Es gibt auch andere, nicht von Kotaku stammende Artikel von D’Anastasio über Gary Gygax. Diese Rezension von „Empire of Imagination“ enthält einen ziemlich ekelhaften Kommentar über Gary Gygax‘ Frau: „Die durch und durch männliche Welt des Wargaming, eine Welt, die sich, wie Witwer kichert, dem Verständnis von Gygax‘ Frau entzieht (die er, wie man munkelt, wegen ihrer Ähnlichkeit mit einem Fantasy-Pinup-Girl in hautenger Rüstung ausgewählt hat)“ (nochmals, Hervorhebung von mir), und wurde 2015 geschrieben. Ich vermute, dass Gail Gygax das nicht gesehen hat, bevor sie zugestimmt hat, für D’Anastasios Artikel „Fantasy’s Widow“ aus dem Jahr 2019 interviewt zu werden.
Nicht alles, was D’Anastasio für Kotaku über D&D geschrieben hat, ist ein Hetzartikel gegen Gary Gygax. Dungeons & Dragons Wouldn’t Be What It Is Today Without These Women (Dungeons & Drachen wären ohne diese Frauen nicht das, was sie heute sind) ist sehr lesenswert, wenn man sich für die Entstehung einiger der kultigsten Produkte des „goldenen Zeitalters“ von TSR interessiert. D’Anastasio hat auch einige Artikel geschrieben, in denen sie die 5. Edition lobt, und es ist offensichtlich, dass sie eine begeisterte Spielerin ist, da sie auch die Autorin eines Mini-Supplements auf DMSGuild ist (das ist ein Affiliate-Link).
Außerdem weiß jeder Spieler, der sich für die Geschichte des Hobbys interessiert (was wahrscheinlich auf die meisten OSR-Spieler zutrifft), dass Gary Gygax alles andere als perfekt war. Es gibt viele Geschichten über Drogen- und Alkoholmissbrauch, Untreue, Mobbing und natürlich Streitigkeiten über geistiges Eigentum.
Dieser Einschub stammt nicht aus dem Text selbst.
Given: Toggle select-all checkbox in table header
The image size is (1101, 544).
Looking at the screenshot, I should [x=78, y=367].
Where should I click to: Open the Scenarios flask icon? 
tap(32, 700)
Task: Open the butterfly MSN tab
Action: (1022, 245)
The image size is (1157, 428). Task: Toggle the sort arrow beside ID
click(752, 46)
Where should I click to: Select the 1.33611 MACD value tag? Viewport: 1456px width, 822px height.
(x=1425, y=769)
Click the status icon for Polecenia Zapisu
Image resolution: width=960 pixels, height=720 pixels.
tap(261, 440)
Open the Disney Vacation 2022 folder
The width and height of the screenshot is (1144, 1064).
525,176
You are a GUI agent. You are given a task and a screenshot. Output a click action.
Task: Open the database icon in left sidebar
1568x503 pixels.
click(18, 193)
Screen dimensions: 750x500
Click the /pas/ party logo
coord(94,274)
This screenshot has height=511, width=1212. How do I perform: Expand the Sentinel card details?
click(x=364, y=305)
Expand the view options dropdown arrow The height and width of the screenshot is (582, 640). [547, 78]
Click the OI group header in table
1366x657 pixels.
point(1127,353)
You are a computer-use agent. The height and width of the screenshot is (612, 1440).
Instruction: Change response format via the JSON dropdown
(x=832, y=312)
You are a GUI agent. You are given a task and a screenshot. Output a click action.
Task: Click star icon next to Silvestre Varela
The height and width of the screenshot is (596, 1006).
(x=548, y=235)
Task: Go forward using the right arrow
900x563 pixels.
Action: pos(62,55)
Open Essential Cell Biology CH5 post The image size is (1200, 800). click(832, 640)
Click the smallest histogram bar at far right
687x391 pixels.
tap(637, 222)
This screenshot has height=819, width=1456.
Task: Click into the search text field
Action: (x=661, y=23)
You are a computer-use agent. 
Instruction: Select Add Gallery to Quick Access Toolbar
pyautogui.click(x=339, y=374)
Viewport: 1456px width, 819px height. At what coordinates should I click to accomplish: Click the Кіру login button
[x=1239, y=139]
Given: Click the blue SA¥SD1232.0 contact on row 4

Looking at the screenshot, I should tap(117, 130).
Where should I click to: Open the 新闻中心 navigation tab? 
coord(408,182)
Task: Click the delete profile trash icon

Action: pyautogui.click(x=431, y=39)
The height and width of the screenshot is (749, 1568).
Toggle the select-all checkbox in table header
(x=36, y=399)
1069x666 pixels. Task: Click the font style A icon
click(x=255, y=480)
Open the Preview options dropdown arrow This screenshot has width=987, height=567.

Selbst als Spieler gibt es wahrscheinlich keine „endgültige Gygax-Philosophie“, da sich seine Sicht auf das von ihm miterschaffene Spiel und die davon inspirierten Spiele im Laufe der Zeit dramatisch änderte und seine Ratschläge an Spieler und Kerkermeister von der Befürwortung einer nahezu „Regelanarchie“ bis hin zur Behauptung reichten, dass er persönlich die endgültige Autorität für alle Regeln sei und alles dazwischen. Gygax war nicht perfekt, aber er war der Miterfinder eines Spiels, das ein Hobby begründete, das Millionen von Menschen lieben, einschließlich D’Anastasio selbst. Ihn auf eine Click-Bait-Karikatur zu reduzieren ist unfair, ebenso wie ihn als Stellvertreter für die Sünden und Haltungen anderer zu benutzen. Diese Kampagne, Gygax‘ Vermächtnis in etwas Schmutziges zu verwandeln, ist unfair.